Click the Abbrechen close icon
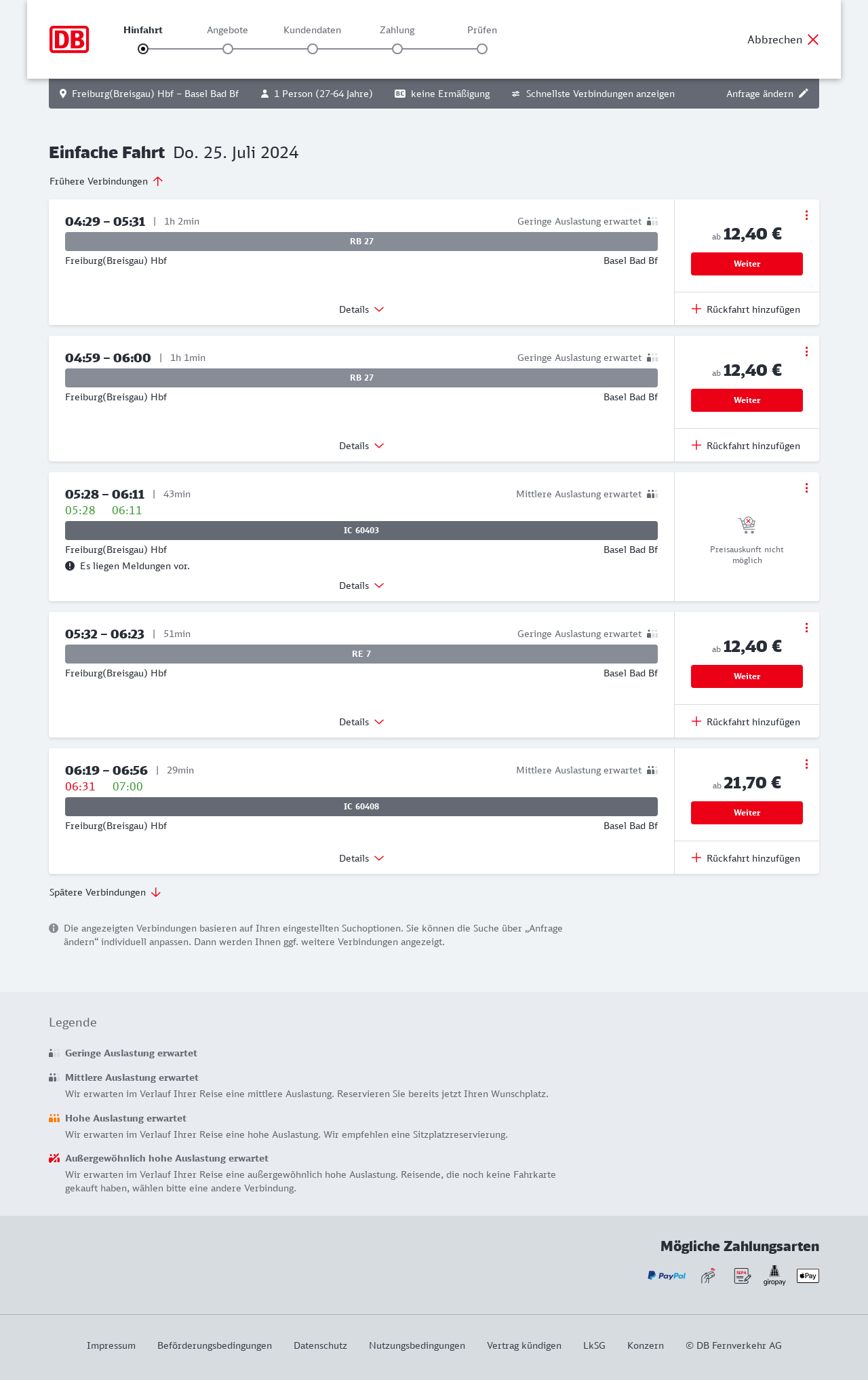This screenshot has height=1380, width=868. tap(813, 39)
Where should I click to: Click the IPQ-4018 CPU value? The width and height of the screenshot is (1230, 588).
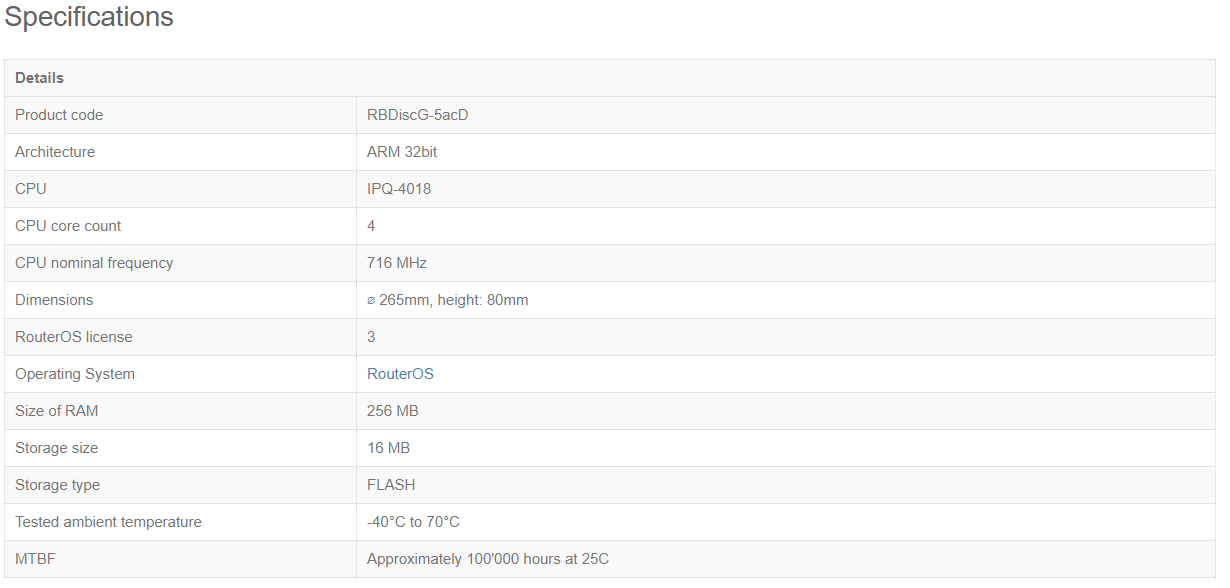click(x=399, y=189)

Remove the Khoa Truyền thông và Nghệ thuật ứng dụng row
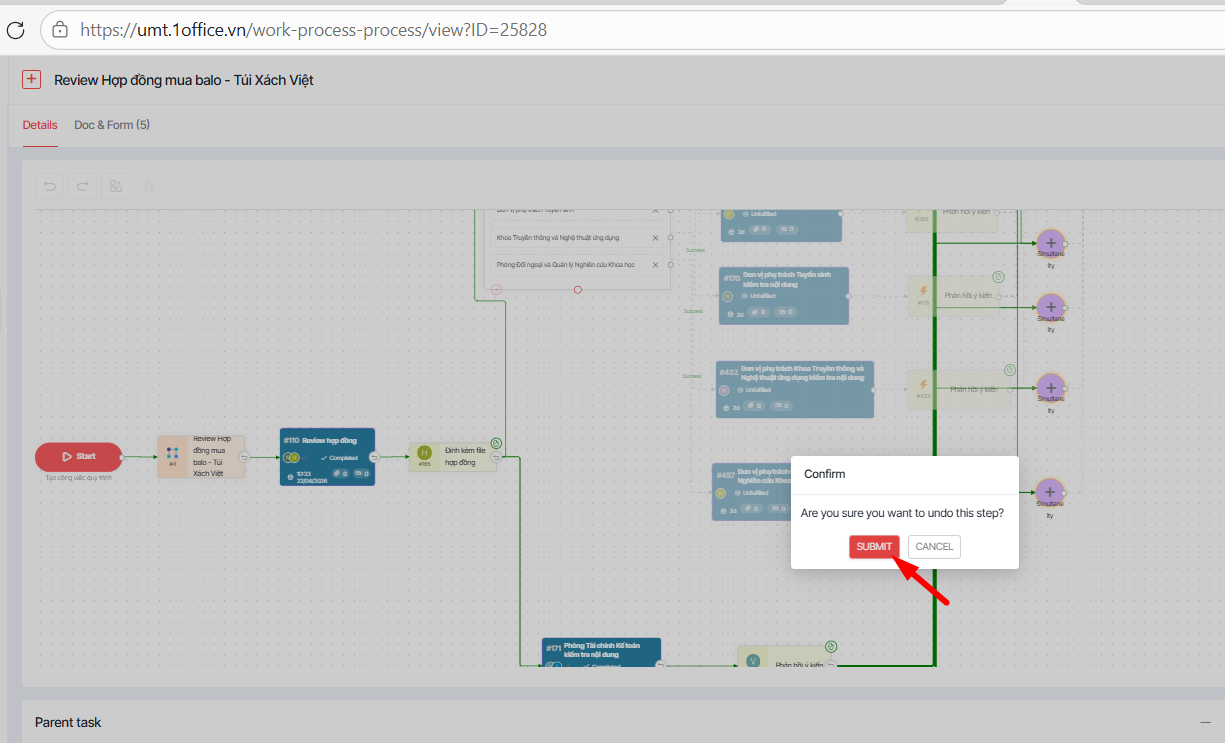pos(655,238)
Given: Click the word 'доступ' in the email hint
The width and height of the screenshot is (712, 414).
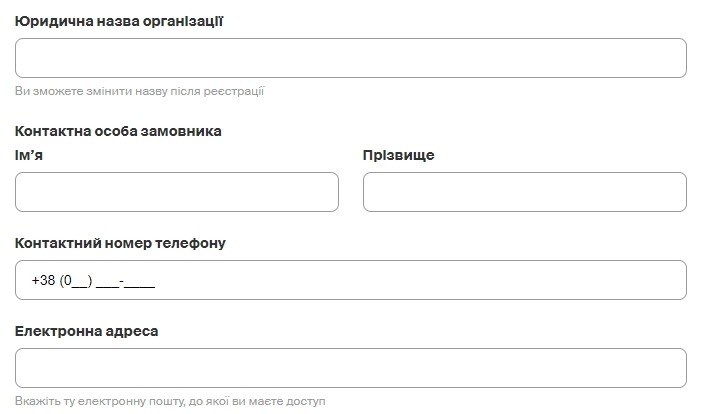Looking at the screenshot, I should pyautogui.click(x=304, y=401).
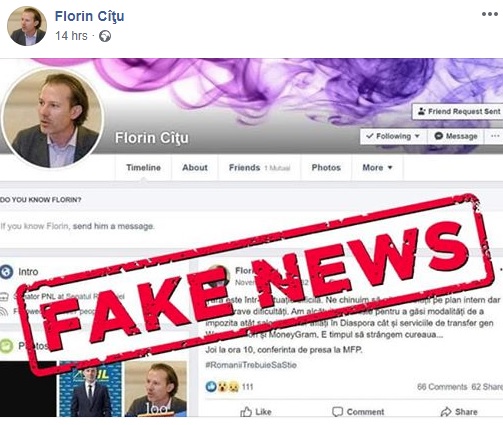The height and width of the screenshot is (425, 503).
Task: Expand the More tab dropdown
Action: coord(377,168)
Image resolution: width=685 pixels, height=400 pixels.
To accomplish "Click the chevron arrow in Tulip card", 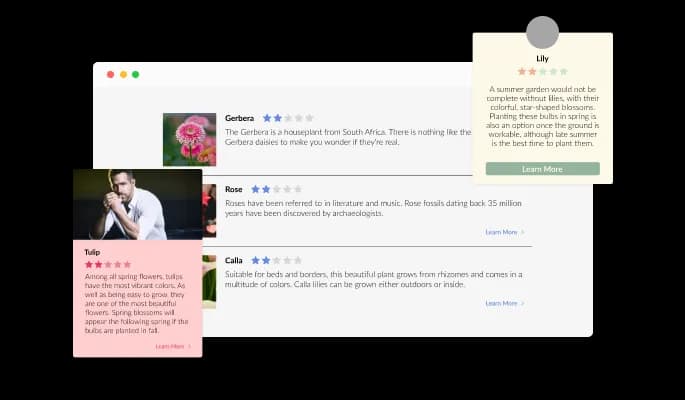I will pyautogui.click(x=190, y=346).
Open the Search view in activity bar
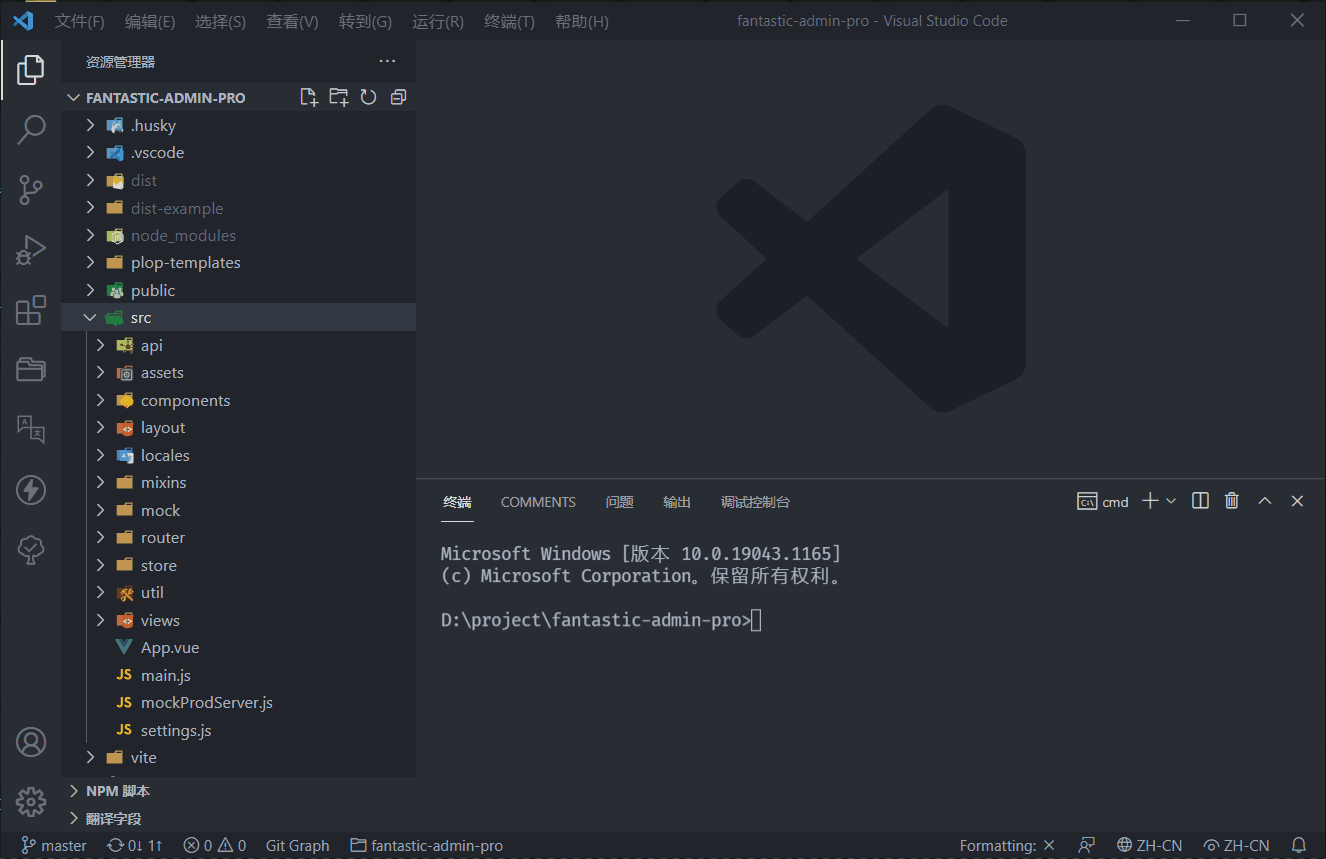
════════════════════
◆ Required action
Would you reproduce, exactly and with nothing added, every line from the beginning of the entries above through the line that contains "Image resolution: width=685", both included, leaving out the pictures?

◆ Answer
Click the Abbrechen close icon
This screenshot has height=1380, width=868. tap(813, 39)
Where should I click to: Click the IPQ-4018 CPU value? The width and height of the screenshot is (1230, 588).
click(x=399, y=189)

Remove the Khoa Truyền thông và Nghệ thuật ứng dụng row
pos(655,238)
Given: Click the word 'доступ' in the email hint
The width and height of the screenshot is (712, 414).
Looking at the screenshot, I should pyautogui.click(x=304, y=401).
The height and width of the screenshot is (425, 503).
Task: Expand the More tab dropdown
Action: coord(377,168)
Image resolution: width=685 pixels, height=400 pixels.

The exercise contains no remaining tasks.